Expiration of the Policy
The Court of Appeals first held that the policy was a short-term policy that ended on January 29, 2015. Holman argued that his temporary coverage was a “binder” that was effective until properly rejected by the insurance company. Binders are contracts of temporary insurance pending issuance of a formal policy or proper rejection by the insurer. Binders are issued in automobile insurance situations to allow the applicant to use the car while awaiting a decision from the insurance company whether it will insure the driver. The Court then cited to McCormic v Auto Club Ins Ass’n, 202 Mich App 233, 238; 507 NW2d 741 (1993), which explained that while binder is in effect it cannot be canceled without proper notice; however, after the period of coverage has expired, the policy is no longer in effect and notice of cancellation is no longer required. Here, the Court found that the coverage expired on January 29, 2015. By the terms of the auto insurance policy to ended and Defendant was not required to send notice pursuant to McCormic. The Court further distinguished Du Brul v American Mfr’s Mut Ins Co, 60 Mich App 299; 230 NW2d 404 (1975) and State Auto Mutual Ins Co v Babcock, 54 Mich App 194; 220 NW2d 717 (1974) because both cases involved a cancellation notice within the 30 day binder notice period.

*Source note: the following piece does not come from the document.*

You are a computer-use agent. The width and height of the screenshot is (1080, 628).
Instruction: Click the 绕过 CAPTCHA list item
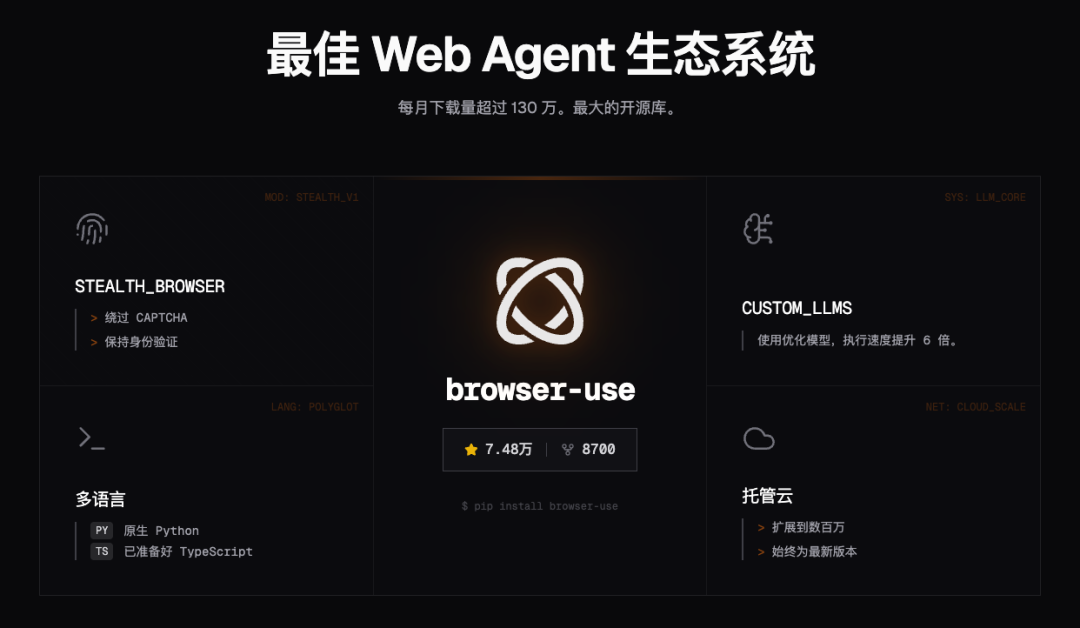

“Plaintiff’s argument is misplaced because, as the circuit court recognized, even if the binder is construed as a short-term policy, “it expired on its own terms on January 29, 2015.” While MCL 500.3020(1)(b) requires insurers to provide “a not less than 10 days’ written notice of cancellation,” a notice of cancellation is not required when the period of coverage has expired. See McCormic, 202 Mich App at 238. Moreover, Farm Bureau never issued plaintiff a formal insurance policy, and the certificate of insurance issued to plaintiff merely provided him with coverage for his Mountaineer “until the expiration date shown on the certificate,” MCL 257.328(2).”
The Court of Appeal went on to rule that Plaintiff is also subject to summary disposition because he made material misrepresentations. The Court cited to Lash v Allstate Ins Co, 210 Mich App 514, 517; 540 NW2d 869 (1995) to explain that material misrepresentations made in an application for no-fault insurance entitles the insurer to rescind the policy. The Court found that Holman made two material misrepresentations: (1) that he did not operate an uninsured motor vehicle owned by him in the six-month period preceding his insurance application; and (2) that he held current automobile insurance at the time of his application. Holman’s own testimony made it clear that these two statements were not accurate. Had Farm Bureau known that Holman did not have insurance for six months prior, it would have denied him insurance. Thus, the misrepresentations were material. The Court found that this constituted innocent fraud at the least and thus Farm Bureau could deny benefits.
“Because plaintiff misrepresented that he did not operate an uninsured motor vehicle owned by him in the six-month period preceding his insurance application and that he held current auto insurance at the time of his application, Farm Bureau was entitled to rescind ab initio any coverage plaintiff might have had under the certificate of insurance.”
Thus, the Court found that Farm Bureau was not liable to Holman because the policy expired by its own terms and alternatively Holman made material misrepresentations in his application.